Out of this new friendship, Piedmont Picnic Project was born.

Nuts to PickNut Meats

The new venture—officially launched in August 2014—tests the theory that “the things we eat and drink and otherwise consume can be local, sustainable, and historical without being pretentious.” To that end, Amanda and Elizabeth share on their website a steadily growing collection of recipes, foraging tips, and how-tos, all rooted in traditional Southern food practices. Offline, they team up with collaborators like Raleigh City Farm to host casual events that showcase local food and drink practices and bring people together.

“I’m all about getting people involved in creating the kinds of communities they want to live in,” Amanda says. “I think food is an important part of that.”

I asked her what kind of community she grew up in.
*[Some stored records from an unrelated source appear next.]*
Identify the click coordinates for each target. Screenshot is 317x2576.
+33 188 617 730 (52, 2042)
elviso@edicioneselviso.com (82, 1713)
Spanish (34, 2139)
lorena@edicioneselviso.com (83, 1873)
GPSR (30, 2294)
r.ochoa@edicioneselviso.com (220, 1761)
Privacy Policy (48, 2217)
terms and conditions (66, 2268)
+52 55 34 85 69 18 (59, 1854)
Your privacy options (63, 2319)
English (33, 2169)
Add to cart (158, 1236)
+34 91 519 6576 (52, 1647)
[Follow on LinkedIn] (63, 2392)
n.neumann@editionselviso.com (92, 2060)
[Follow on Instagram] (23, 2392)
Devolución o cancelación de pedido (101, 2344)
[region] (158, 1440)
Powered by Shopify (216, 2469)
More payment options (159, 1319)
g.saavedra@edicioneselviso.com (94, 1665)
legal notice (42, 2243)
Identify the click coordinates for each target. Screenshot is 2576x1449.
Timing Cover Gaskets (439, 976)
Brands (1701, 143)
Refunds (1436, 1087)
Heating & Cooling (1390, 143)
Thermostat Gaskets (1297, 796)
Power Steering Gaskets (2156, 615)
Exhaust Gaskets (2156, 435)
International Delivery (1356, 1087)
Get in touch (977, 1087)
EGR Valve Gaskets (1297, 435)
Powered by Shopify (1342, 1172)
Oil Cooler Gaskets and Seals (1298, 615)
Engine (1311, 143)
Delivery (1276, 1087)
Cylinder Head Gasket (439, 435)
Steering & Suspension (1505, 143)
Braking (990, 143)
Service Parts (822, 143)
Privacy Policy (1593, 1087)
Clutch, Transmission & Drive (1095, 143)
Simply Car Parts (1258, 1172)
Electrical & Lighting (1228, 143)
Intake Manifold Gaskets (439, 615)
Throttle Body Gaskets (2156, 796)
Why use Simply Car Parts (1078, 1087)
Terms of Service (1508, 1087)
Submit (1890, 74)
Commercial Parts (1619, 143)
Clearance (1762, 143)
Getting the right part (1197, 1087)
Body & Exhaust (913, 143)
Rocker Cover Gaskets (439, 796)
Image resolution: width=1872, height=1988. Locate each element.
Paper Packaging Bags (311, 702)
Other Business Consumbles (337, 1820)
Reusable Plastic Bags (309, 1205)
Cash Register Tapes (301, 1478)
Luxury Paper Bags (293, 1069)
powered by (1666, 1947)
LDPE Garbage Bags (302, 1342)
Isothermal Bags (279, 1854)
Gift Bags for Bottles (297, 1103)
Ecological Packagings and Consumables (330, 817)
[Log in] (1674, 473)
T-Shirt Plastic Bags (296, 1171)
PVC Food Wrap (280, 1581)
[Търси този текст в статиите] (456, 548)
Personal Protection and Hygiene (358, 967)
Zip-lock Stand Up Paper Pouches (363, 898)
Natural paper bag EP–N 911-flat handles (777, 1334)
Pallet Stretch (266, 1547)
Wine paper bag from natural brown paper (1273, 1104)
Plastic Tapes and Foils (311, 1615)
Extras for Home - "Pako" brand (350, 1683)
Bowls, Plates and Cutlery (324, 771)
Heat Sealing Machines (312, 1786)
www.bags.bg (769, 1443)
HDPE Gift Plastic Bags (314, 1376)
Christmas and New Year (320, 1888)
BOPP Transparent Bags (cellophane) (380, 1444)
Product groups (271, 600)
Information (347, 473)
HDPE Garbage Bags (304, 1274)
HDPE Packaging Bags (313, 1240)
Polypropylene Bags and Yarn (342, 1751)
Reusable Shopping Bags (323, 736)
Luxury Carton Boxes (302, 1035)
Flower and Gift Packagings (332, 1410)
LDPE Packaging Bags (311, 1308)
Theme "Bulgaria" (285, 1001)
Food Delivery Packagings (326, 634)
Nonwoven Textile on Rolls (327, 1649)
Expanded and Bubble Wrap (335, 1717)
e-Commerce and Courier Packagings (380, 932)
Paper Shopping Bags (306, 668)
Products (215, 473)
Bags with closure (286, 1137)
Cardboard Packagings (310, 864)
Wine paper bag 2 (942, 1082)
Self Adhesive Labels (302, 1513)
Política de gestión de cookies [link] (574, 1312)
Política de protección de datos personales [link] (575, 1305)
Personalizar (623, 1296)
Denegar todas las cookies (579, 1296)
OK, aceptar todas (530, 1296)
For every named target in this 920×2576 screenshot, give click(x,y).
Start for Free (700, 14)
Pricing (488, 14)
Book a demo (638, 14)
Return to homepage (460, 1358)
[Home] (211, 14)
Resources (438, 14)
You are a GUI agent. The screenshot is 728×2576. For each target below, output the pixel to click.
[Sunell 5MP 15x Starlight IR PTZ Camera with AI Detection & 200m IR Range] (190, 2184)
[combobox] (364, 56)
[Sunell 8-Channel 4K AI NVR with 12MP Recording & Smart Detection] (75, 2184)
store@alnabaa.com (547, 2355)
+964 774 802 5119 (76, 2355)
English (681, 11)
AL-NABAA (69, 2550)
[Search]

“I grew up in a family of what people now would probably call ‘homesteaders.’ But at the time I just thought we were weirdos! It wasn’t until I came back to a lot of those same practices (gardening, preserving, foraging) as an adult that I saw their value.”

FixinsRosehipsCider

As anyone who has ever been passionate about anything at all will tell you, with passion comes the desire to share that excitement with others. This is exactly what Piedmont Picnic Project has set out to do. Add some warm spiked cider to that, along with some good vibes on a brisk, clear night at the Farm? These women may be on to something.

“We both wanted to put our interests and skills to work and share them in the community, but we had to create our own business to do that! It is a labor of love for both of us, and it’s been a great journey so far.”